Triumph Tiger 800XC
by Brian Robinson
One of the reasons why SUV’s are so popular is that people love the feeling that they can go just about anywhere at any time, whether they actually do or not. And that go anywhere theme is working its way through the motorcycle ranks as well, as adventure bikes become more and more popular. And this week Brian Robinson goes Two Wheelin’ on one that really growls.
BRIAN ROBINSON: The Tiger name has been on many Triumph’s over the years, but none quite like this. This Tiger 800XC looks to take not only the Tiger name, but the Triumph brand on a whole new adventure.
Based on the more street-biased Tiger 800, the XC is built for those who like to take their adventures off the pavement occasionally. Not that the Cross Country is a true dual-sport machine; it’s still a bit too heavy for that.
I’m not much of an off-roader, myself, but I do enjoy a nice gravel road on occasion, and often where they lead me. And for that, the well-balanced XC is more than capable. If your plans call for more serious trail-riding, you’ll want more aggressive tires for the standard 21-inch front wheel and 17-inch rear.
The Tiger 800’s tubular trellis frame is old school steel, no lightweight aluminum here. The dual-sided swingarm however, is aluminum. Motivation is provided by a liquid-cooled, 799cc inline-triple engine. Though mostly new, it does get some parts from Triumph’s 675cc Street Triple. Horsepower comes in at a healthy 94, and torque at 58 pound-feet.
A small standard skid-plate offers some protection, but this extra-beefy full sump guard is one of the many options that Triumph has available. Another is this Arrow muffler. Mounted high on the right side, it sounds great, yet is not overly loud. A full fuel tank holds 5-gallons, which will take the weight of the Tiger to 473-pounds and get you about 200 miles between fill-ups.
Our test bike had been ridden very hard at the hands of a few testers before we got our paws on it, and there were a few fit & finish issues that stood out, but we like the overall styling of the XC. It looks ready for just about any type of adventure.

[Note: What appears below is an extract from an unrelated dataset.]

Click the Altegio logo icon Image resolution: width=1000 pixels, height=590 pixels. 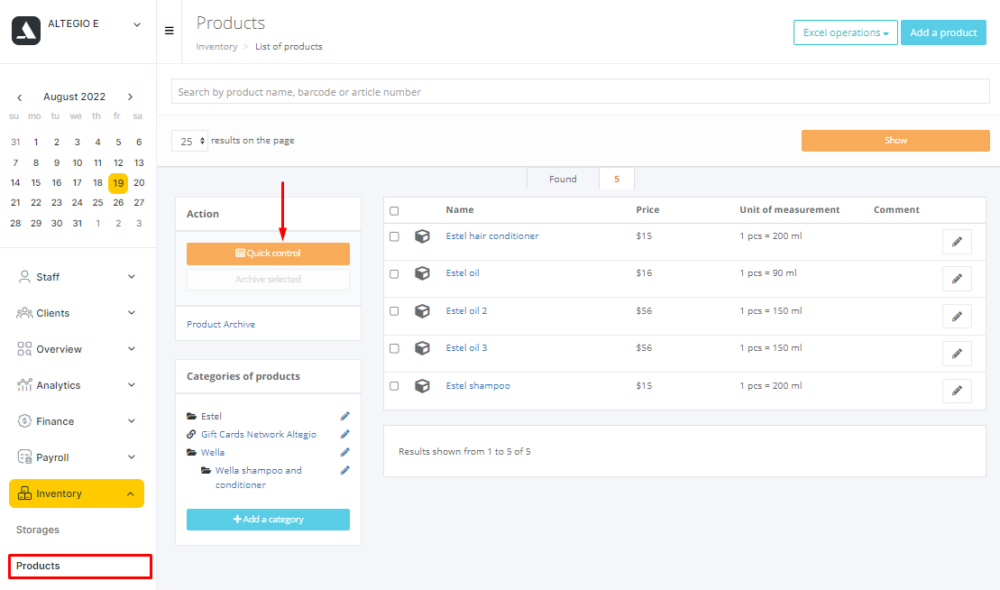(26, 30)
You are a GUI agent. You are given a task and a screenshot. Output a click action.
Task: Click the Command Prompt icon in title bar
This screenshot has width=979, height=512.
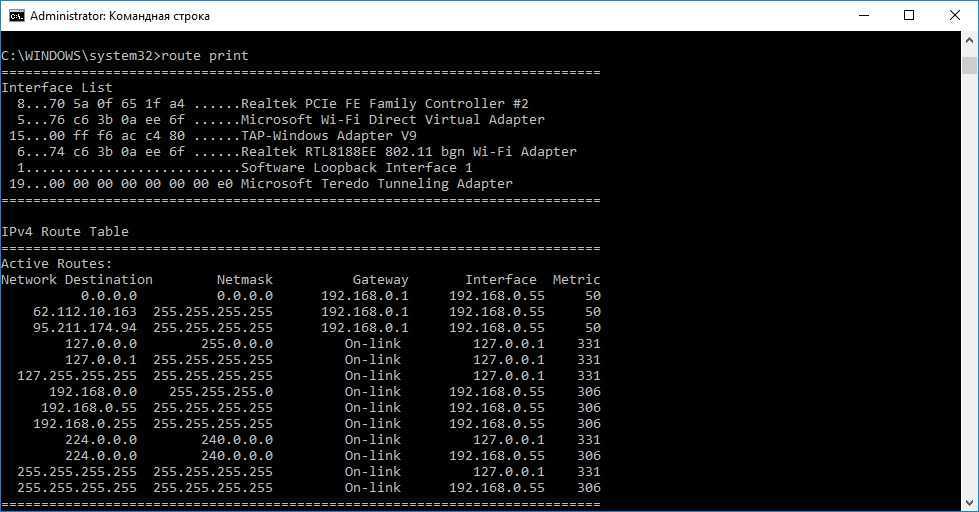point(17,16)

Dual headlights complement the beak-like front end, and a small windscreen is standard. Also standard on the XC is a beefy luggage rack and there’s even a decent tool kit. Both hard and soft saddlebags are optional.
Front forks are hefty 45-millimeter Showas, with over 8-inches of travel. A single Showa monoshock does a good job of soaking up bumps in the rear, and is adjustable for both preload and rebound. Brakes are your standard dual front, single rear disc affair. Dual pistons calipers get the job done upfront, while a single piston caliper resides in the rear.

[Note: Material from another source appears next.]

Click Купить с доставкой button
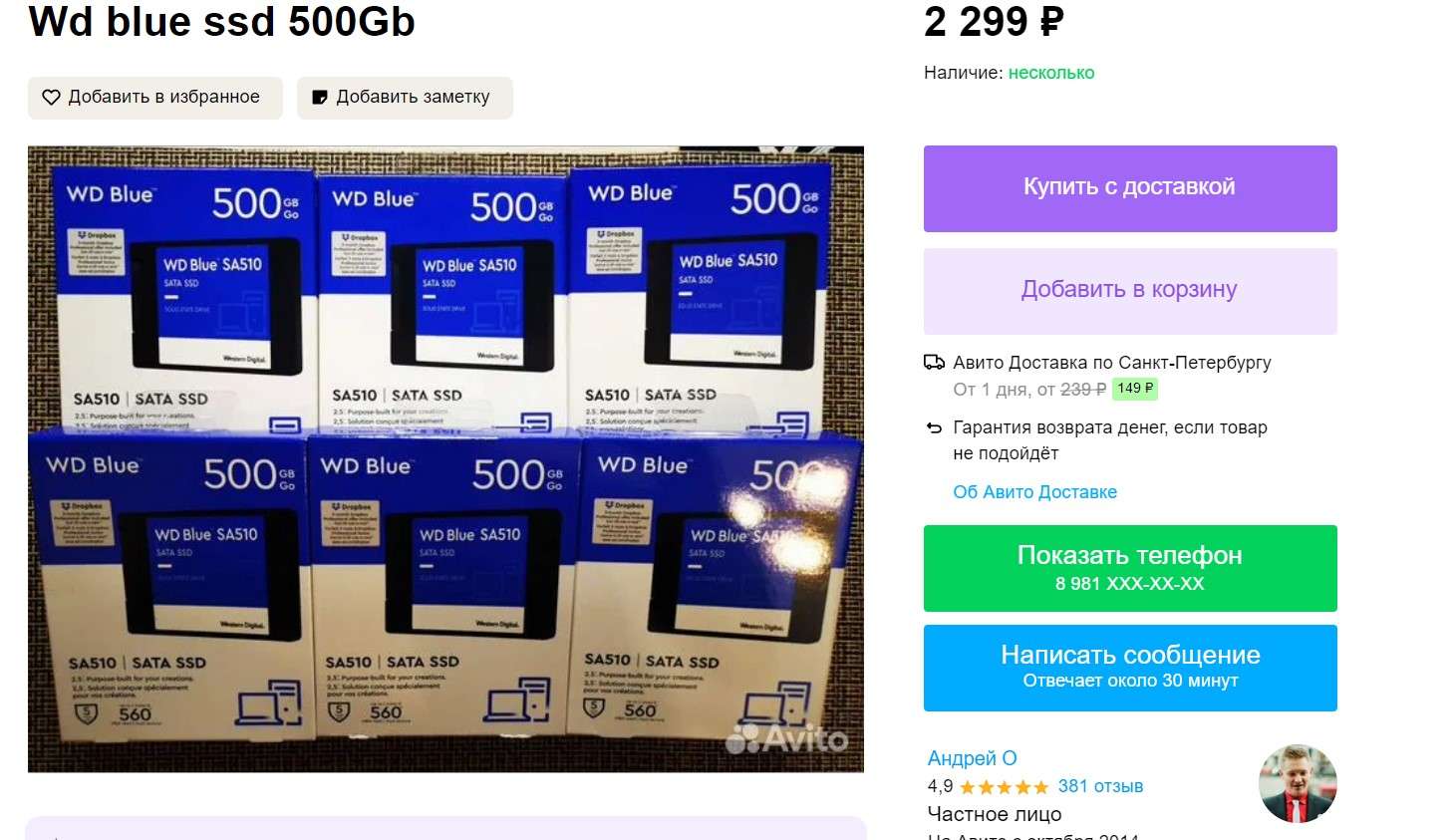This screenshot has height=840, width=1456. (x=1130, y=188)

Both the handlebars and seat height are adjustable to custom fit the Tiger to your body. Gauges are fairly basic by modern bike standards, but a trip meter is included.
Having an off-road focused agenda has done little to squash the fun factor of this mid-size bike. It feels very solid, and is quick to turn in. While riding position is fairly high, you still feel like you’re sitting in the bike, not on it.

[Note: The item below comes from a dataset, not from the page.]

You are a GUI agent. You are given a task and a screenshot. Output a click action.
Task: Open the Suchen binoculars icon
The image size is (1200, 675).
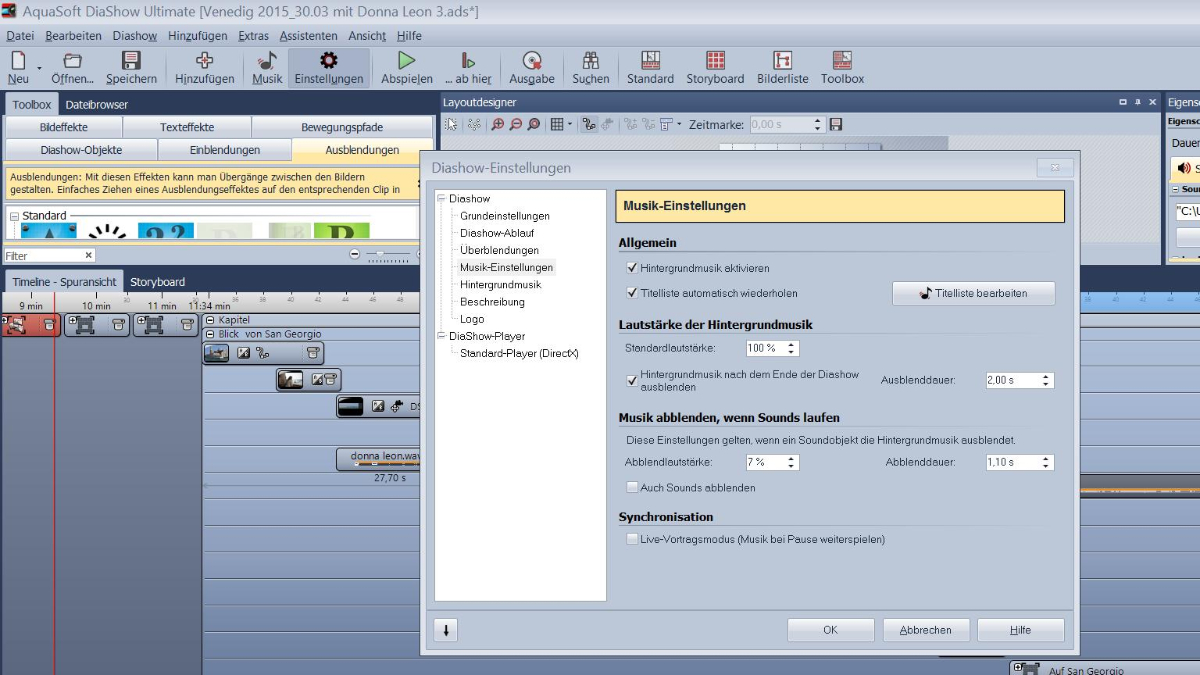pos(590,66)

Power is more than adequate, but never overwhelming. And for those that feel an 800 is not enough for long-distance touring, I found the Tiger managed quite well on long highway slogs. The only problem being a bit of buzz coming through the handlebars at interstate speeds.
Pricing for the Triumph Tiger 800XC is very competitive with the rest of the segment at $11,999. Now if you have no off-road intentions whatsoever, the more street-friendly Tiger 800 can be had for a grand less.
This bike couldn’t have arrived at a better time, as adventure bikes look to be the next motorcycle fad in the coming years. And, this 800XC is just the start of the adventure for Triumph, as they’ve recently announced a larger Tiger 1200 Explorer coming later this year. Both bikes will finally give the BMW GS some serious competition in the adventure bike category.